WORK ORDER: Each line below from the one containing "This screenshot has height=400, width=590." through the one containing "This screenshot has width=1568, height=571." is to be given again exactly, and no line outside that span.

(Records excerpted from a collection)

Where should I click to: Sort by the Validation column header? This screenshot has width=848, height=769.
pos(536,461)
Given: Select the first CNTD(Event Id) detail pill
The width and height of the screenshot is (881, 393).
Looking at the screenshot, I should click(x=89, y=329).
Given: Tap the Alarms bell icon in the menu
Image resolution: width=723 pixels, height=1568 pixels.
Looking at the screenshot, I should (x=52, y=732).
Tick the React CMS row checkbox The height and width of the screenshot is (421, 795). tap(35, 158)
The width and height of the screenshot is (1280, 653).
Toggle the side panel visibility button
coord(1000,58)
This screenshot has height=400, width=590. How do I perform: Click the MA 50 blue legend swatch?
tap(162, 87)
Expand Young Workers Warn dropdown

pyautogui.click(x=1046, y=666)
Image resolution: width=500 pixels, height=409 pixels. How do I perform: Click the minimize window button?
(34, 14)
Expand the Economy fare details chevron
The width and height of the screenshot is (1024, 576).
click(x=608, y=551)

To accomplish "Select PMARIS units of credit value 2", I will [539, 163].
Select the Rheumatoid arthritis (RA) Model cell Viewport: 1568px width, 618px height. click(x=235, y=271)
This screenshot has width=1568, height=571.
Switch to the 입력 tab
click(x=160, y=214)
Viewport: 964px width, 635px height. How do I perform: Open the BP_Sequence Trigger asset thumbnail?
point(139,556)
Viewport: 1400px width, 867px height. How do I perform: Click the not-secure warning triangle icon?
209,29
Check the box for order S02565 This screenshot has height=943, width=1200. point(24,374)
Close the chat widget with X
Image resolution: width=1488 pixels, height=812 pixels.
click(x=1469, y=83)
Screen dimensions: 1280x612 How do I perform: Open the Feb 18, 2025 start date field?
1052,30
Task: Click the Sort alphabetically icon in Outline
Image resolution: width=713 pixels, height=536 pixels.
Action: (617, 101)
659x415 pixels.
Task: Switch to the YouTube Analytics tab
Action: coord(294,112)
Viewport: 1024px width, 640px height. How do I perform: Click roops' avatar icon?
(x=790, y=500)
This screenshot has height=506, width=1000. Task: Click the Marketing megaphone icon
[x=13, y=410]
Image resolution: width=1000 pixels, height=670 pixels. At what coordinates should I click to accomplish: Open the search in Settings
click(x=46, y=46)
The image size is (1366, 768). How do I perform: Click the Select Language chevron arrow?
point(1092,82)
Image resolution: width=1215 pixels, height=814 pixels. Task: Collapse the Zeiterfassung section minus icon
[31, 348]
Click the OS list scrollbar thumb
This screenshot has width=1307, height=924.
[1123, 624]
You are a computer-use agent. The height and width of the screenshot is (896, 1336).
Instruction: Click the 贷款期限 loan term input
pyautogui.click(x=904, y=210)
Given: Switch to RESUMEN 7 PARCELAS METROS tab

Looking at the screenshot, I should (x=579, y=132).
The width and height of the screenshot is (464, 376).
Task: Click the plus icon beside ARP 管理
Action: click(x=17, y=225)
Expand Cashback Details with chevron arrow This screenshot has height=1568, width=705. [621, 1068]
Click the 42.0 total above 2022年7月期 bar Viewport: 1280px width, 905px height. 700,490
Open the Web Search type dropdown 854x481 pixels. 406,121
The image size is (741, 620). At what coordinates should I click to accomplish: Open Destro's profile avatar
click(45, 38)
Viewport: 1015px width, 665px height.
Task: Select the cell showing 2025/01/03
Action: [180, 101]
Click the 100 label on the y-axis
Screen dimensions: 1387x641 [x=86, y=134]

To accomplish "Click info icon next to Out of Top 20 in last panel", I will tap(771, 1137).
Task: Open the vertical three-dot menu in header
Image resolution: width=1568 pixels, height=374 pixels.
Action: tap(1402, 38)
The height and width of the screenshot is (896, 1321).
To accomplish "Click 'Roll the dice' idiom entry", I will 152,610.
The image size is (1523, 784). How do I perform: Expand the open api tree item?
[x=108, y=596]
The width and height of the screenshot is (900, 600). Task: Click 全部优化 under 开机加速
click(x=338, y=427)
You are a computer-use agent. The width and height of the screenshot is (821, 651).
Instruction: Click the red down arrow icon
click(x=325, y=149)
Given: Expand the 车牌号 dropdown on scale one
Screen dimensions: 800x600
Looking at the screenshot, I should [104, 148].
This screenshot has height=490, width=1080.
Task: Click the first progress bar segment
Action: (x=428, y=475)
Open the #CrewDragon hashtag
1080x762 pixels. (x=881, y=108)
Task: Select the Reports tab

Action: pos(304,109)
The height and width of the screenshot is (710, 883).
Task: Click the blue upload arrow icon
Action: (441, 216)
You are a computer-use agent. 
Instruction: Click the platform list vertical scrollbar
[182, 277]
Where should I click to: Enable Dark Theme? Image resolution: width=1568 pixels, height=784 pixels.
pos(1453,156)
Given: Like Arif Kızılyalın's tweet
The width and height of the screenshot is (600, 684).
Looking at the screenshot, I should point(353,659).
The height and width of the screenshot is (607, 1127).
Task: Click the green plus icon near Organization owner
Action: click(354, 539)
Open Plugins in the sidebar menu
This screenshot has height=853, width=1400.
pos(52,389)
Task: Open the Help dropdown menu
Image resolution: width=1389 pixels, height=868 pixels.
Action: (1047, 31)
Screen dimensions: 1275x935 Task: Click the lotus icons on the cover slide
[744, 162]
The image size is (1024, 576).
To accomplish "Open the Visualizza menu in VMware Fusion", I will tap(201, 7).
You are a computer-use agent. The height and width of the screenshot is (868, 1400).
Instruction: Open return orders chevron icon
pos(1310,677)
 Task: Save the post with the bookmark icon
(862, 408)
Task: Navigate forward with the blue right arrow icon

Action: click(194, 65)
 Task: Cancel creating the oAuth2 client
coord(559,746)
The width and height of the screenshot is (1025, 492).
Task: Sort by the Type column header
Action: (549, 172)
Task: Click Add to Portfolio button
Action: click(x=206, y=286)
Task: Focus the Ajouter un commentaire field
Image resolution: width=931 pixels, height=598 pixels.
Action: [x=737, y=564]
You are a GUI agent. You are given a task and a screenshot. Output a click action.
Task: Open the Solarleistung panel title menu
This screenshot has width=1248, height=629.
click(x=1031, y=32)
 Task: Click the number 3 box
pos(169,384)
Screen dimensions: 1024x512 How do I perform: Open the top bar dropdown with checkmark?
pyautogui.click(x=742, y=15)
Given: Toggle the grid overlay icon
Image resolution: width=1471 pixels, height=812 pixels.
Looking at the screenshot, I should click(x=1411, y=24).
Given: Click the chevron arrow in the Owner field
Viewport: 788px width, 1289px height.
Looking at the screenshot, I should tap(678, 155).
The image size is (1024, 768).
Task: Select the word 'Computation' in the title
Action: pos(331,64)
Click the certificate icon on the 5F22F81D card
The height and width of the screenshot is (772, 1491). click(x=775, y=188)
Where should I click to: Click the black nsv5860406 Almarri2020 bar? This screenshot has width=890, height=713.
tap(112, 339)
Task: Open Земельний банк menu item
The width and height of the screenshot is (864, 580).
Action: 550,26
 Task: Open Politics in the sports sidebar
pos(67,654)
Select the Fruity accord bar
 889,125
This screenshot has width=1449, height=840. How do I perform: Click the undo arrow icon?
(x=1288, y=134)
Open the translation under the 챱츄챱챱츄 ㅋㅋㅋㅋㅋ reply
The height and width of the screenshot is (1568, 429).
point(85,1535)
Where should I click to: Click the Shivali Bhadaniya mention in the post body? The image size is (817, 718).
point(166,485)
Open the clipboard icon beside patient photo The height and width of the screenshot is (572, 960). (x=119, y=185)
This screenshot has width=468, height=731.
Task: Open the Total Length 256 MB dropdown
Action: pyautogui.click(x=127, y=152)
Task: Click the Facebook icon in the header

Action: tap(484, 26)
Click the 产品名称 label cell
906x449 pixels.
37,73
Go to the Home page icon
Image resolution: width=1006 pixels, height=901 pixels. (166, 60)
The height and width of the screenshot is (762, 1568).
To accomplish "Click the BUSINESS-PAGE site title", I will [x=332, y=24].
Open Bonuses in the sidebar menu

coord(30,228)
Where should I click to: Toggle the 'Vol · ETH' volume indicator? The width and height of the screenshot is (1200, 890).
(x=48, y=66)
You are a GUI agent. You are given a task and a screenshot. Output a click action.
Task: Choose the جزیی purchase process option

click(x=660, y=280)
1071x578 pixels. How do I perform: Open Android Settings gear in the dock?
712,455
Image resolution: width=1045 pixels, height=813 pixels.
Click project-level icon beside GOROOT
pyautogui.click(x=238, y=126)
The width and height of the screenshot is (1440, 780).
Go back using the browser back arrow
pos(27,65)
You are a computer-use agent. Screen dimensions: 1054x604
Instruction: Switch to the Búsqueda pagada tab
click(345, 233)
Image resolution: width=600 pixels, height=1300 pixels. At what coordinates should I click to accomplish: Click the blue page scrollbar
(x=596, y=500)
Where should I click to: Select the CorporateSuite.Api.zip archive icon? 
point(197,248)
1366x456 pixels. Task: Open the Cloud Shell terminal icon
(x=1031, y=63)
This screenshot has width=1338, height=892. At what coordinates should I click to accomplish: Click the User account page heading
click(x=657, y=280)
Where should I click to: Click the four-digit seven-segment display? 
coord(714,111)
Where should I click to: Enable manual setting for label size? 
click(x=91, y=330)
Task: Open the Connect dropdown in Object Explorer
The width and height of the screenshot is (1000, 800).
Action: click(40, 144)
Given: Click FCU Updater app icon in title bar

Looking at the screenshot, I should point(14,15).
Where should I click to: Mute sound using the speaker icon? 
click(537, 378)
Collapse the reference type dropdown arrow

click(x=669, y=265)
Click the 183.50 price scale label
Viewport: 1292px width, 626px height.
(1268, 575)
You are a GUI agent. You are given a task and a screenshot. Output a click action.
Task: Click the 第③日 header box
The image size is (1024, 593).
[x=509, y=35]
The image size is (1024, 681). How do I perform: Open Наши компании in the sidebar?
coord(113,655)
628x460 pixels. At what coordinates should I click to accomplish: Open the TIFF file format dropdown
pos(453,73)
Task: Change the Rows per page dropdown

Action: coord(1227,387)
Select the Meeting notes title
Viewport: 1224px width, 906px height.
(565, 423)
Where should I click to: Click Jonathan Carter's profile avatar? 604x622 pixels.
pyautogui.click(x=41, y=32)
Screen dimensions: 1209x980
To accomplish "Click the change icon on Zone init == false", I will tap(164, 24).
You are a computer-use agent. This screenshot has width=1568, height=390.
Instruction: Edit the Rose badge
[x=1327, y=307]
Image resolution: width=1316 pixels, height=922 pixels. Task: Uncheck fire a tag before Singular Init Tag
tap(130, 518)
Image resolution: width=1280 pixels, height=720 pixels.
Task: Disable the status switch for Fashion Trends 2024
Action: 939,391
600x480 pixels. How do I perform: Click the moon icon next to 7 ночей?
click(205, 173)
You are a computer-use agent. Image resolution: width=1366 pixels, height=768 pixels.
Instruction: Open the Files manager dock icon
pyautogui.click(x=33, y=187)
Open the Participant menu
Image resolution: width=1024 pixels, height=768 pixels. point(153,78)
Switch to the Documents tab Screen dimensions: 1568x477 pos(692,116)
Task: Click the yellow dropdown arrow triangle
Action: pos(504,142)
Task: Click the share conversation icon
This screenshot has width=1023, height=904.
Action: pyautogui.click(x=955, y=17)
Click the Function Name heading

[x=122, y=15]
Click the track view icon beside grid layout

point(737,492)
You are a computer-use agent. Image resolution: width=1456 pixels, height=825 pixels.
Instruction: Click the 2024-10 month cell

PROBLEM SOLUTION:
This screenshot has height=400, width=590. How do I perform: Click the MA 50 blue legend swatch?
tap(162, 87)
Expand Young Workers Warn dropdown

pyautogui.click(x=1046, y=666)
Image resolution: width=500 pixels, height=409 pixels. How do I perform: Click the minimize window button?
(34, 14)
Expand the Economy fare details chevron
The width and height of the screenshot is (1024, 576).
click(x=608, y=551)

To accomplish "Select PMARIS units of credit value 2", I will [539, 163].
Select the Rheumatoid arthritis (RA) Model cell Viewport: 1568px width, 618px height. click(x=235, y=271)
This screenshot has width=1568, height=571.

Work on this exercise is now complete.